Brief
Rewrite every one of the items below, replacing "icon" with "symbol" and leaving everything else unchanged. Leave the pictures out of your answer.

•••

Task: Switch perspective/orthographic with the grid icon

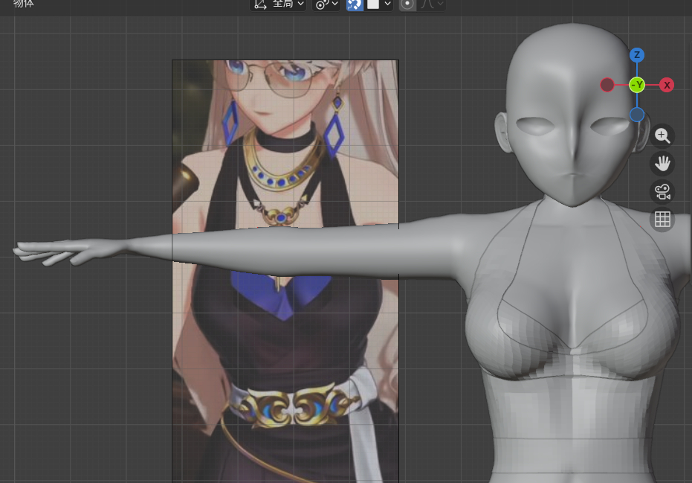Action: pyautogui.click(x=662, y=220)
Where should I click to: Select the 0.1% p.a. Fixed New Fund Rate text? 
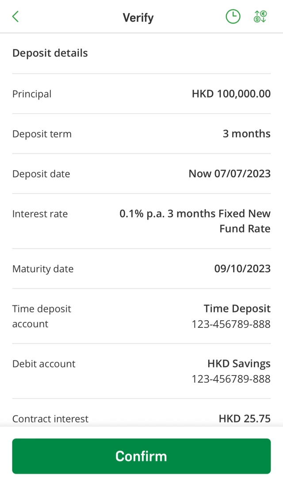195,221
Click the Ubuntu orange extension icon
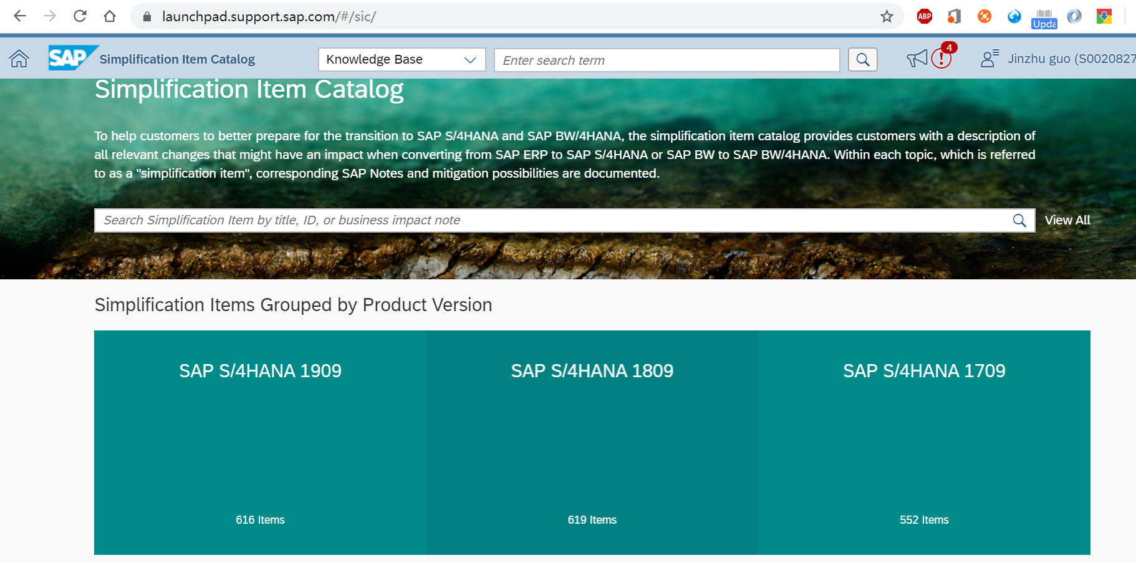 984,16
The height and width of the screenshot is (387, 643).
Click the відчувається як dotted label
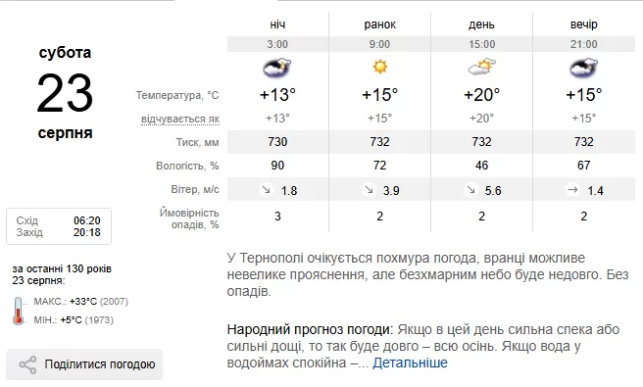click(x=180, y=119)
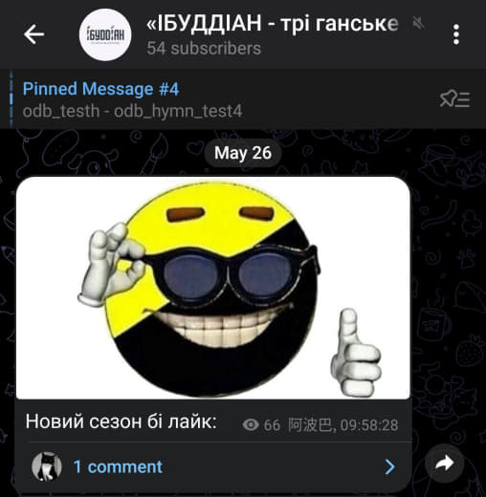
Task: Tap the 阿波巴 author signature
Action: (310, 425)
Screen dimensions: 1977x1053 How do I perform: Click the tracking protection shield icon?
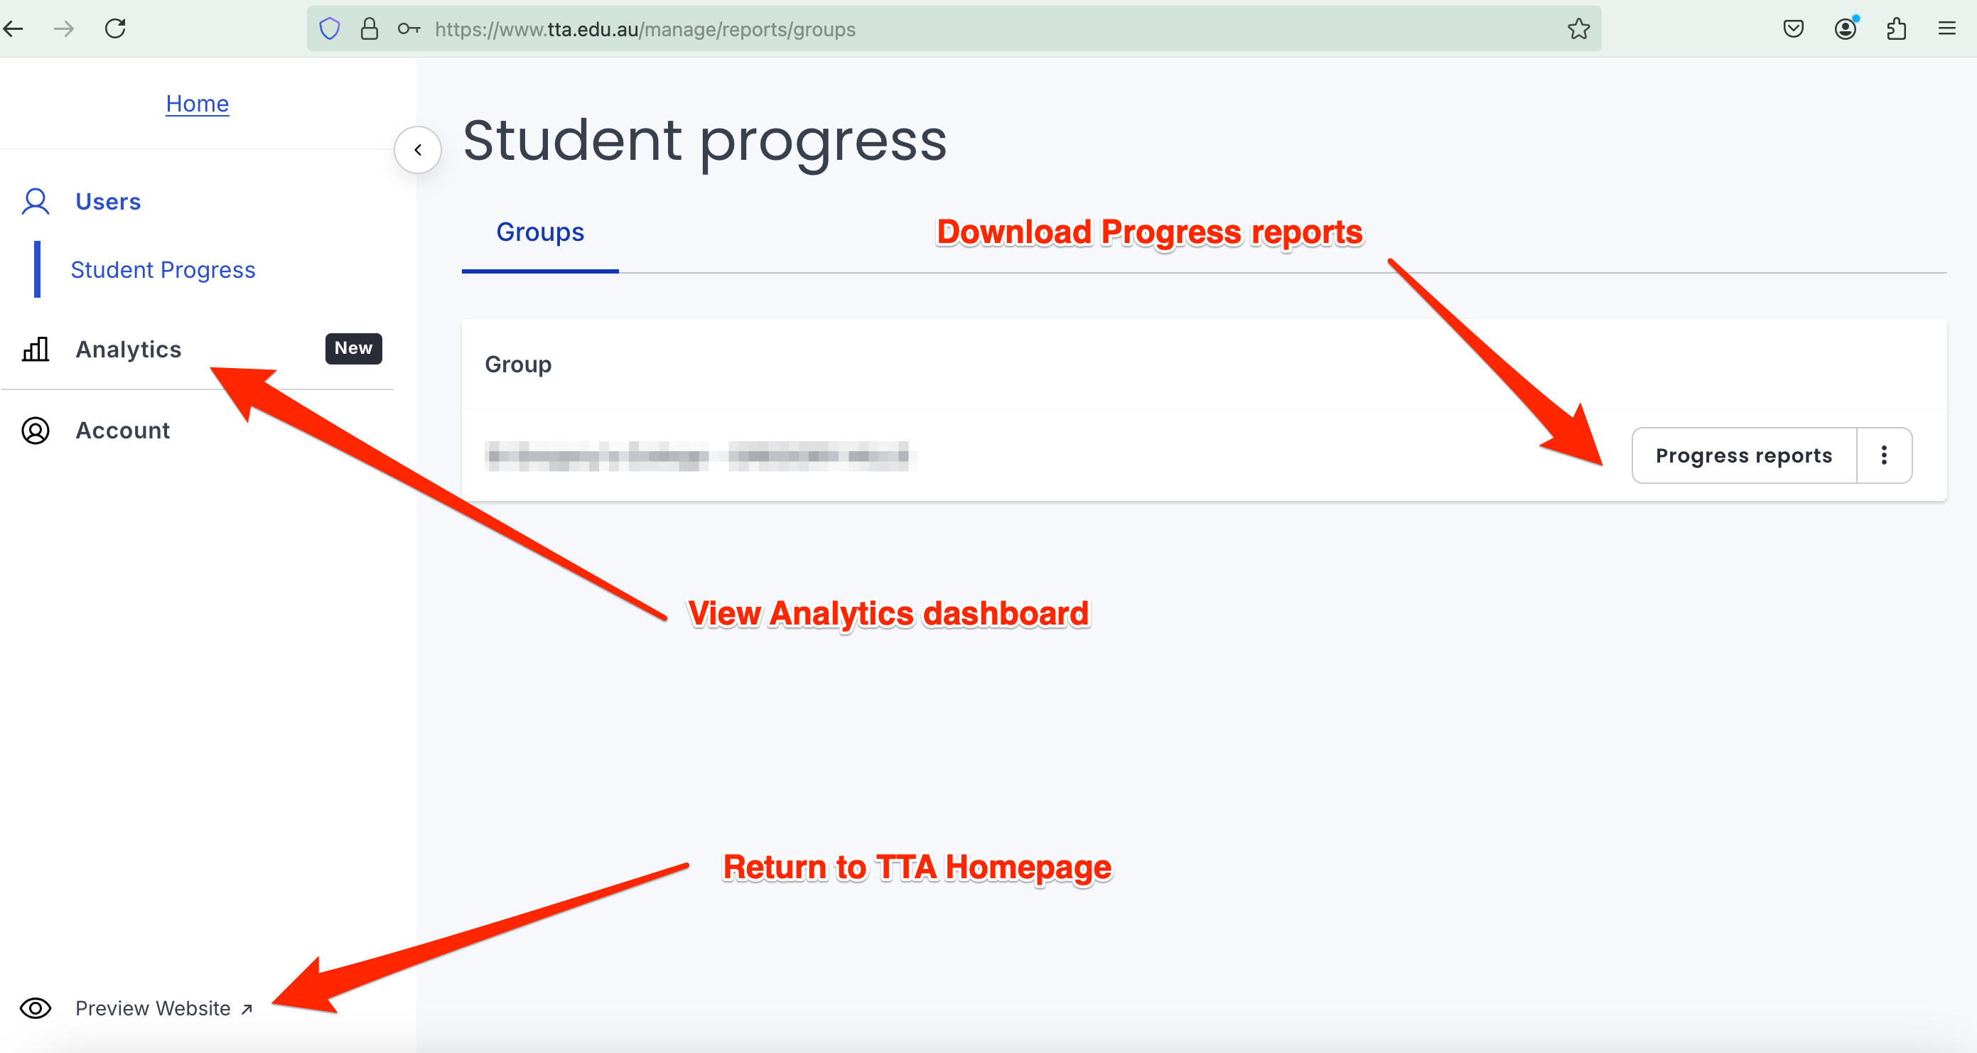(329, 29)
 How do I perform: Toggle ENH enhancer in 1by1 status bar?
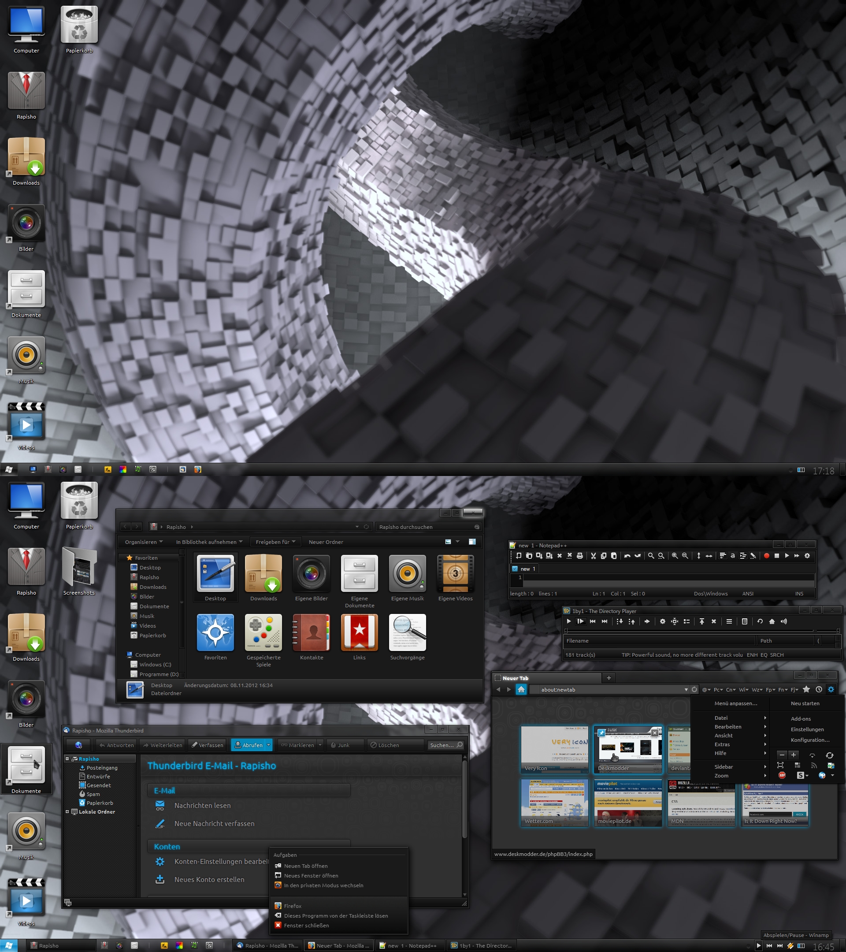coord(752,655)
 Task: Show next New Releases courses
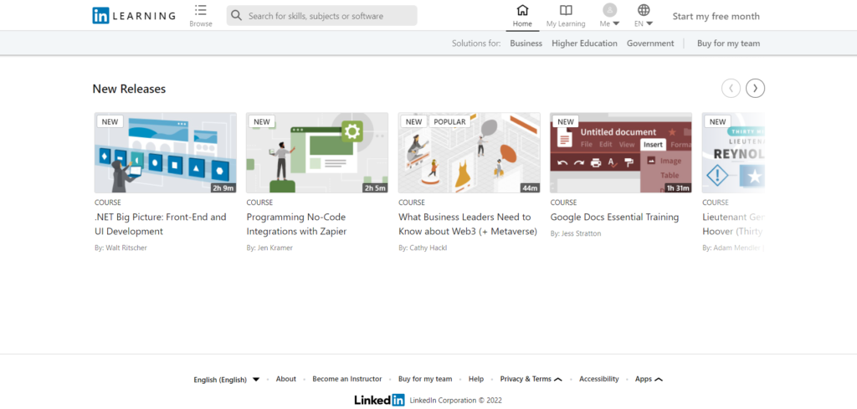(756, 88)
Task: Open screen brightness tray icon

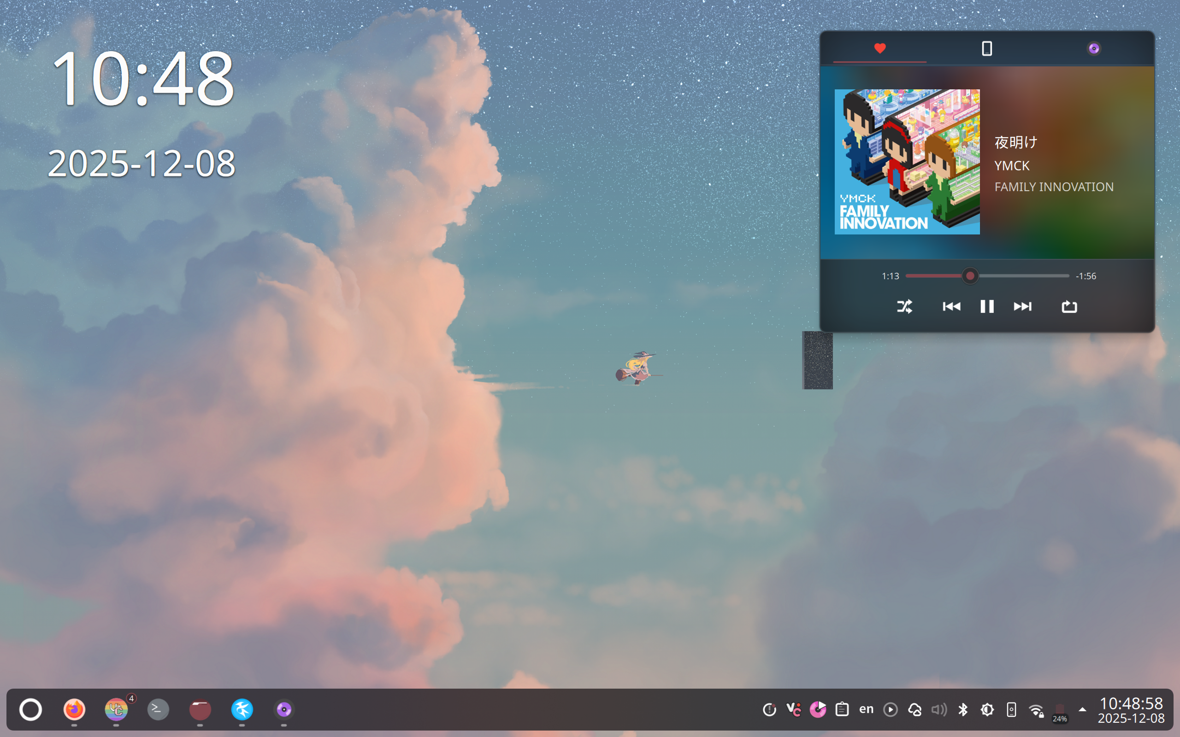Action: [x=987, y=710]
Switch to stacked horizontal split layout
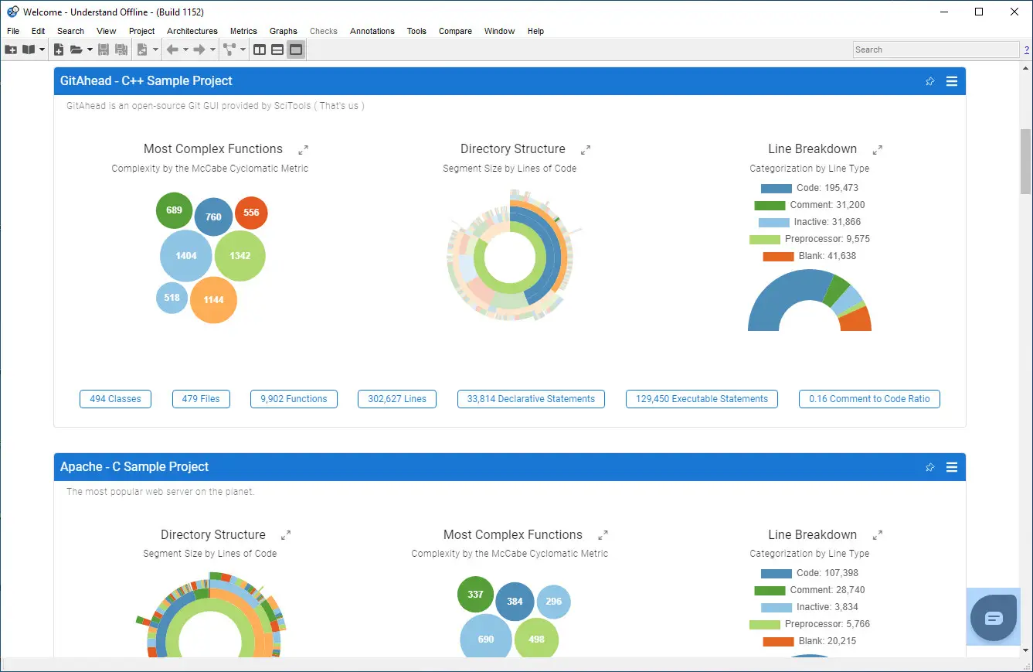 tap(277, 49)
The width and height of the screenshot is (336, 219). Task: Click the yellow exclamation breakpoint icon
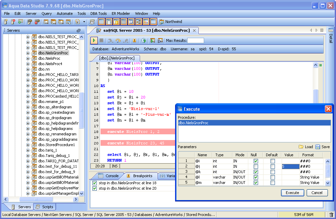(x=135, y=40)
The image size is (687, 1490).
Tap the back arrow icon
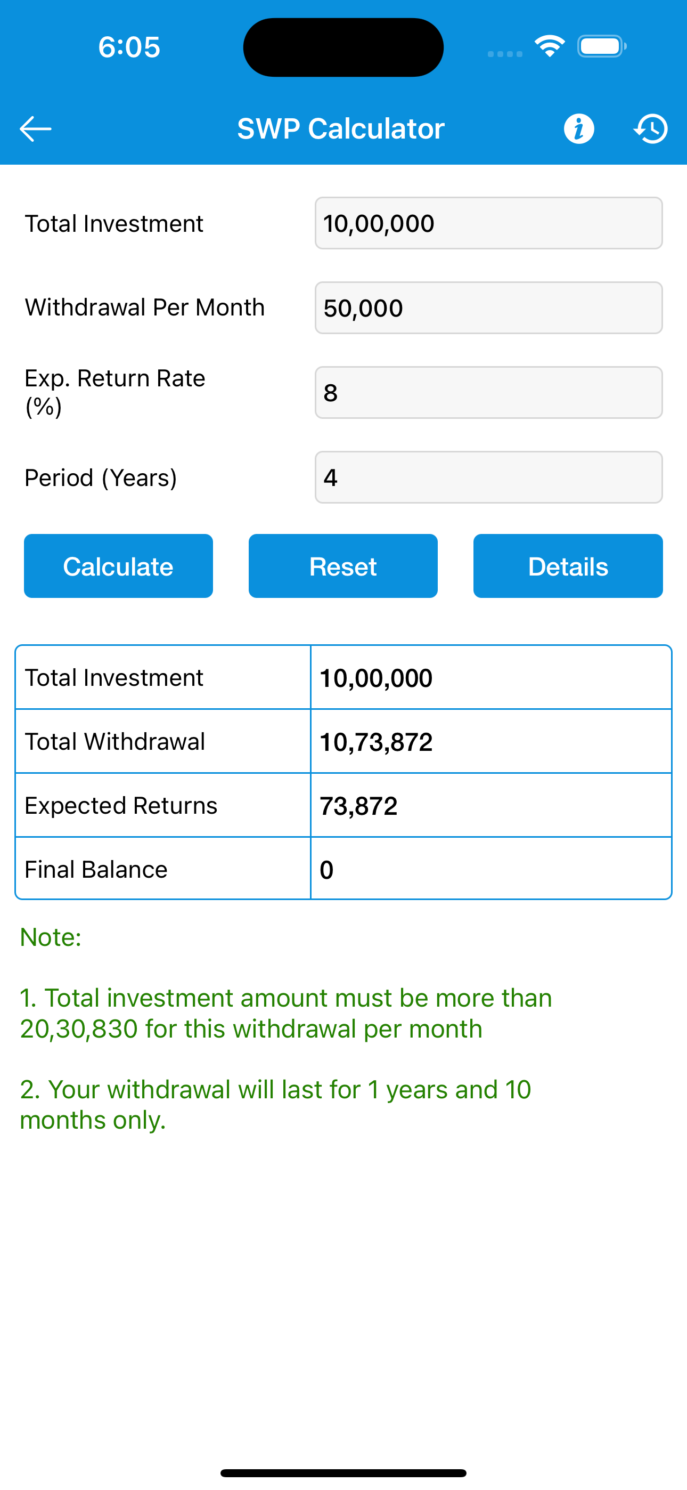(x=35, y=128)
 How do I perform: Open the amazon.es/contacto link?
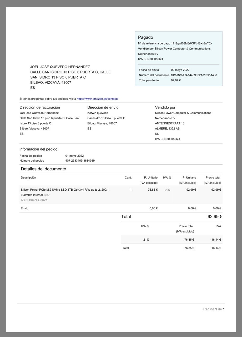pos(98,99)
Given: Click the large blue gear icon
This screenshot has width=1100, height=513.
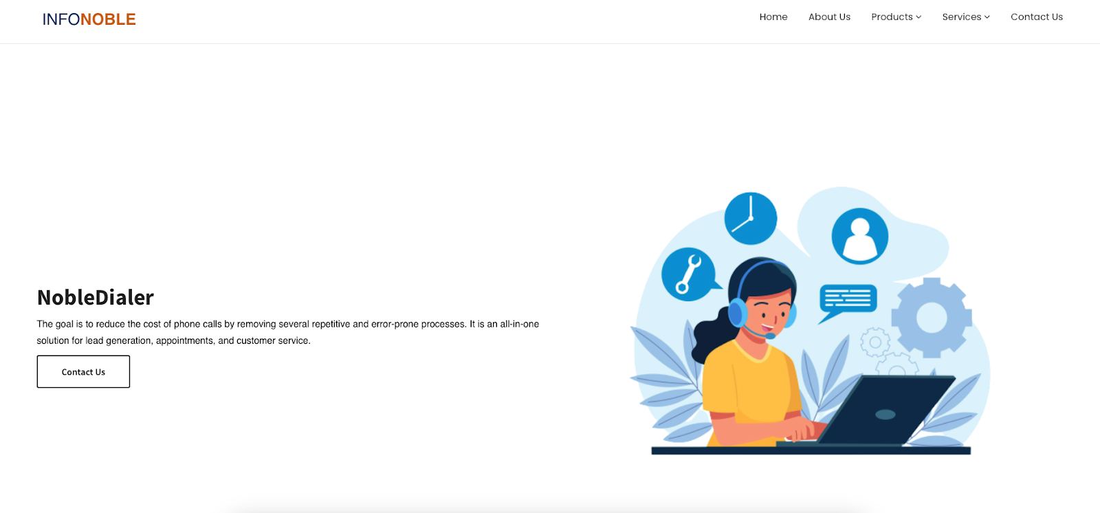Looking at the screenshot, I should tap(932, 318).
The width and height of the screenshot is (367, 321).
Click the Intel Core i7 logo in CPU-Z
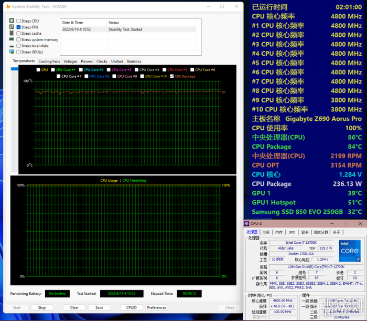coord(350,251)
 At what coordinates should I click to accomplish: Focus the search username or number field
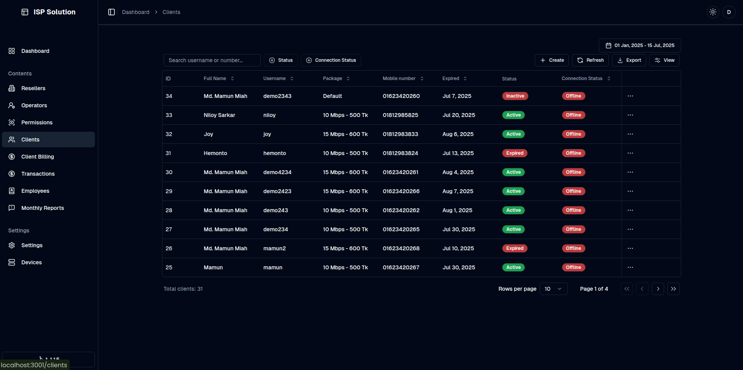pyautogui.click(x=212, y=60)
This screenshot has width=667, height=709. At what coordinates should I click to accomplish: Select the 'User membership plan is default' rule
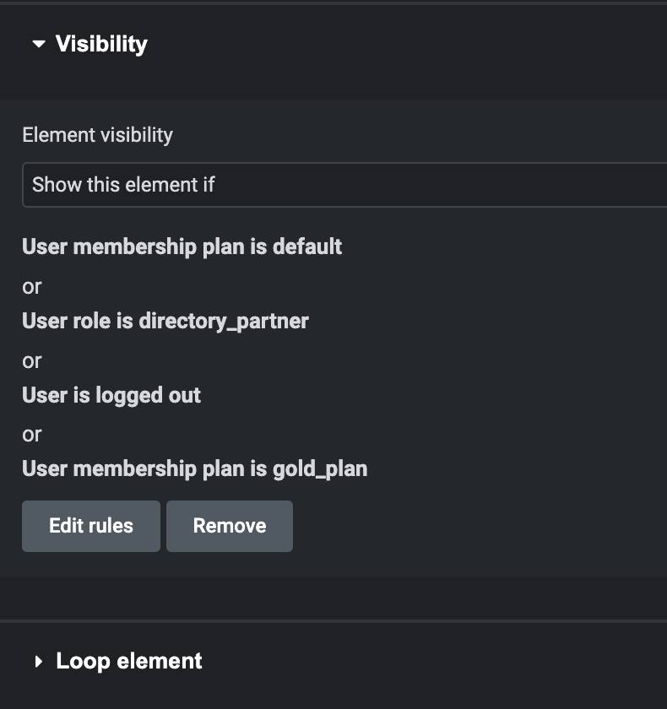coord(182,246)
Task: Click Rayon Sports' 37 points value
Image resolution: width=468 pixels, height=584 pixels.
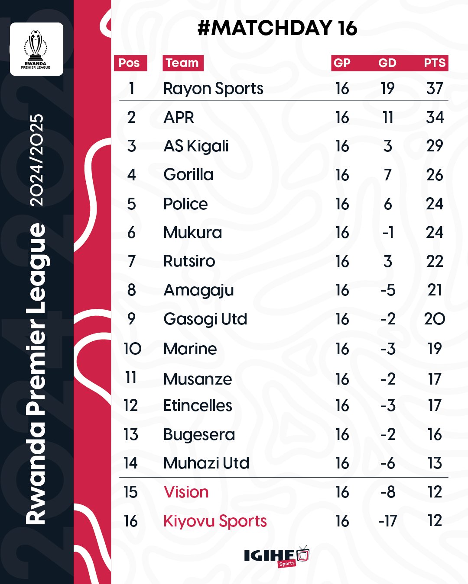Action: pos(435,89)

•••

Answer to this task
Task: Switch perspective/orthographic with the grid symbol

Action: pyautogui.click(x=662, y=220)
Where should I click to: Select the 0.1% p.a. Fixed New Fund Rate text? 
195,221
Click the Ubuntu orange extension symbol
 984,16
The height and width of the screenshot is (387, 643).
Click the відчувається як dotted label
click(x=180, y=119)
Task: Tap the 阿波巴 author signature
Action: (310, 425)
Screen dimensions: 1977x1053 How do I perform: Click the tracking protection shield symbol?
(329, 29)
 How do I perform: Toggle ENH enhancer in 1by1 status bar?
coord(752,655)
 Task: Show next New Releases courses
(756, 88)
Task: Open screen brightness tray symbol

Action: [x=987, y=710]
Switch to stacked horizontal split layout
 tap(277, 49)
The width and height of the screenshot is (336, 219). Task: Click the yellow exclamation breakpoint symbol
(x=135, y=40)
The image size is (687, 1490).
Tap the back arrow symbol
(x=35, y=128)
 How do I perform: Open the amazon.es/contacto link?
pos(98,99)
Given: Click the large blue gear symbol
This screenshot has width=1100, height=513.
Looking at the screenshot, I should tap(932, 318).
The width and height of the screenshot is (367, 321).
Click the Intel Core i7 logo in CPU-Z
coord(350,251)
 At what coordinates should I click to accomplish: Focus the search username or number field
pyautogui.click(x=212, y=60)
This screenshot has width=667, height=709. At what coordinates should I click to accomplish: Select the 'User membership plan is default' rule
coord(182,246)
Task: Click Rayon Sports' 37 points value
Image resolution: width=468 pixels, height=584 pixels.
Action: pos(435,89)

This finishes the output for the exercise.